There are a few possibilities here:
1.) You aren't orgasming because of some physiological reason. The orgasm isn't so much a physical response as it's a physiological response. Experiment and do not give up! Keep stimulating yourself, in a variety of ways, until your wrist is sore and don't stop until it is uncomfortable. Not until you no longer enjoy it, because you might go through bursts while masturbating where it isn't really enjoyable. Keep going through these phases; do not stop until the stimulation is actually physically unpleasant. Remember the way you are thinking has a huge impact on your ability to orgasm, if you think "I'll never do this," or "this is a waste of time” you wont orgasm.
2.) Option number two is that you aren't orgasming because of some physical reason. Discuss the problem with your gyno. I'll add that this is rather unlikely and it's more likely that the problem is in your head, not your vagina, but it's worth looking into, just in case.
3.) Your standards are too high. What you call a nine might actually be an orgasm and you are simply being brainwashed by movies and erotica to believe that an orgasm is more then it is. (I know this might sound ridiculous, but please don't dismiss it out of hand. I believe this is probably your problem.)
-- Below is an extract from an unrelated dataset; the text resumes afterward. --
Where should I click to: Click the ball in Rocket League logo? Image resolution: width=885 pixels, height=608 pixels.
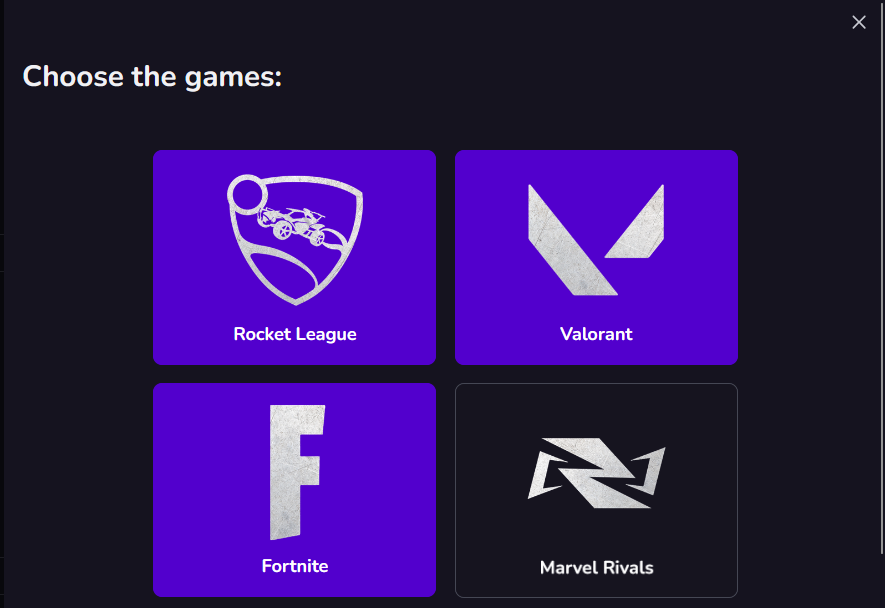coord(247,195)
Some women do orgasm, but don't know it. They think that what is happening to them is too tame to be an orgasm. It is important to concentrate on what you ARE feeling not what you aren’t. No matter if you are having an orgasm or not it is imperative that you stop comparing what you do feel to what you imagine you should feel. You are pressuring your body into conforming to a fantasy and anytime a person does that they are destined for disappointment.
Whatever you do, make sure to keep it fun and relaxed. Banish the annoyance and frustration you are experiencing. Focus on the sensation and feelings you do have. Make the goal of sex to enjoy yourself and feel good. Don’t worry about the anticipated orgasm. Stay upbeat and open-minded and it will happen when it happens, when it doesn’t, make sure you are having a good time anyways.